On the other hand, the mean level of albumin was significantly (p value= 0.009) decreased in non-survivors compared to survivors. This result is constant with the findings reported by Huang et al., 2020 (14) and Li et al., 2020 (16) who found considerable differences in albumin with lower levels seen in non-survivor groups. Albumin is produced by the liver and the half‐time was 21 days. Furthermore, the median time from the start of the disease to admission was only 7 days, far shorter than the half‐time of albumin, implying that hypoalbuminemia was less likely to be due to decreased synthesis of albumin and may be due to the COVID-19 inflammation, which causes the escape of albumin into interstitial space (17).
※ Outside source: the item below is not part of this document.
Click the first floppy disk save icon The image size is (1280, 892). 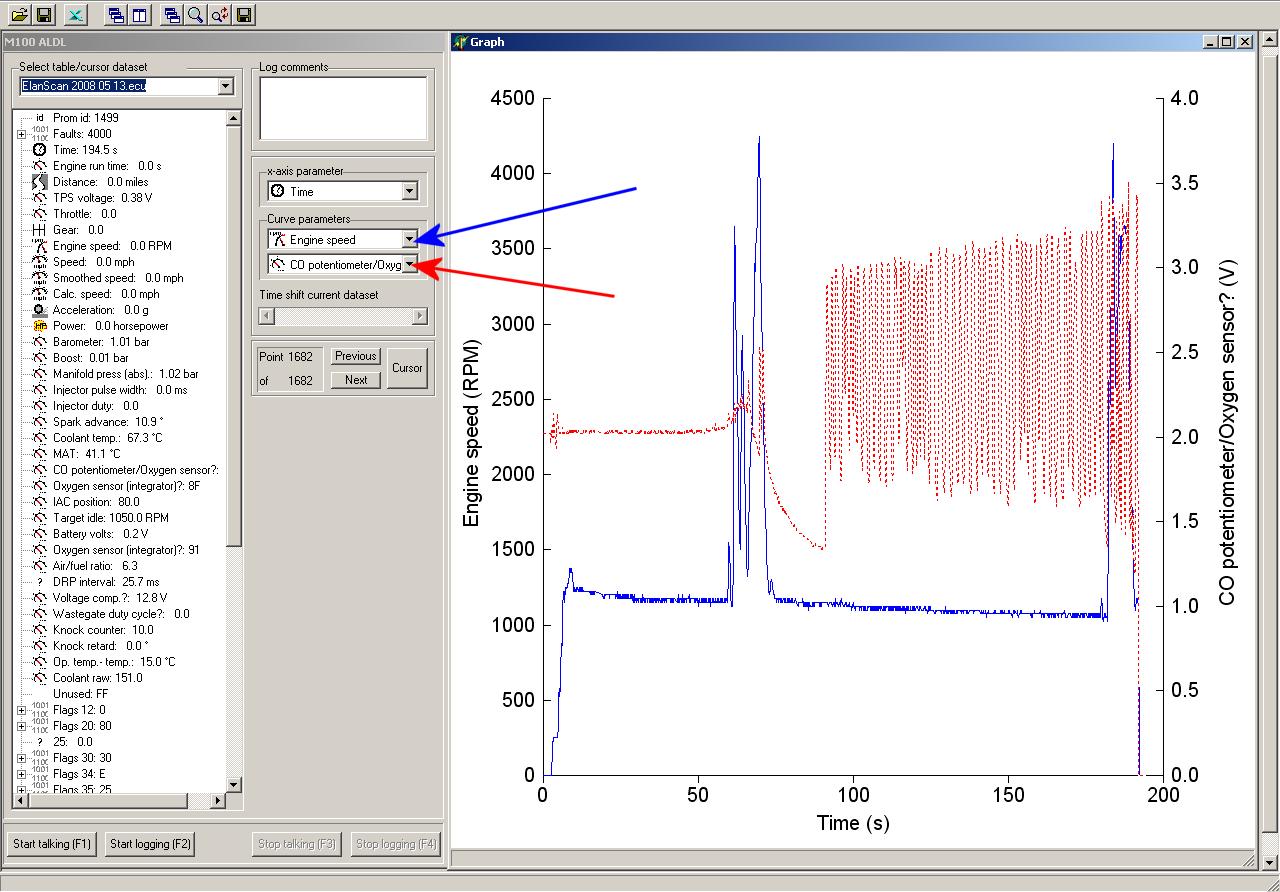pos(44,14)
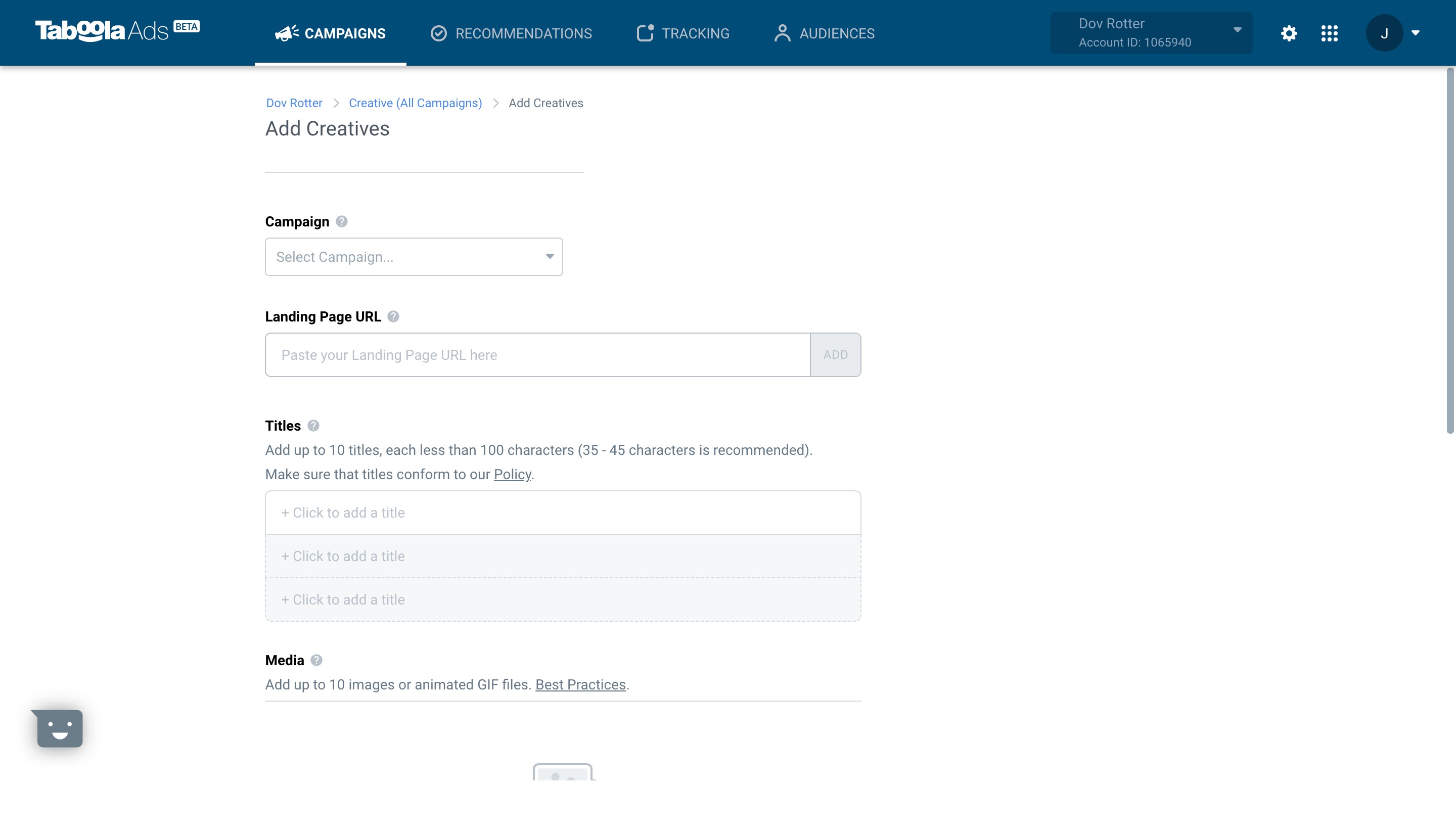Click the user avatar icon
This screenshot has height=834, width=1456.
click(1385, 33)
The present study found a significant correlation between age, AST, and albumin with COVID-19 prognosis; these finding is quite similar to the results of research conducted by Aziz et al., 2020 (18) and Li et al., 2020 (16) who found that poor outcome in COVID-19 is significantly associated with old age and abnormal liver test results at admission or during hospitalization. Older patients are believed to have superseded adaptive immunity and dysfunctional innate immune response.
In ROC curve analysis, the AST on admission was able to significantly differentiate between survivors and non-survivors (AUC=0.7, p value= 0.002) at 57 UL with a sensitivity of 73% and specificity of 66%. This finding agrees with a previous study done by Qin, C et al., 2020 who found that AST was an independent risk factor for COVID death -19 (AUC= 0.68, P vale= 0.001). AST is generally allocated in the mitochondria and cytoplasm of the liver cells, which gives back injury to organelle if the levels of the enzyme are increased (19). Additionally, the level of AST in the heart was higher than that in liver cells (20). Based on the above, we suppose that coronavirus may cause injury to tissue cells by hindering mitochondrial function.

Conclusion
This study concludes that elevated AST on Admission was independently associated with in-hospital mortality in SARS-CoV-2 disease. There are potential limitations of this study, of its small sample size and the study being single centered which did not reduce the generalization of the results. So, further studies with large sample sizes and from multicenter are recommended to confirm the capacity of AST to independently predict mortality and to further evaluate whether the AST may represent a useful tool for risk stratification in hospitalized COVID-19 patients.
Availability of Data and Material
The datasets generated during and/or analyzed during the current study are available from the corresponding author upon reasonable request.
Competing Interests
The authors declare that there was no conflict of interest.
Funding
No funding.
Authors' Contributions
All the authors listed have made a substantial, direct, and intellectual contribution to the work, and approved it for publication.

Conflict of interest
There is no conflict of interest among the authors in this study.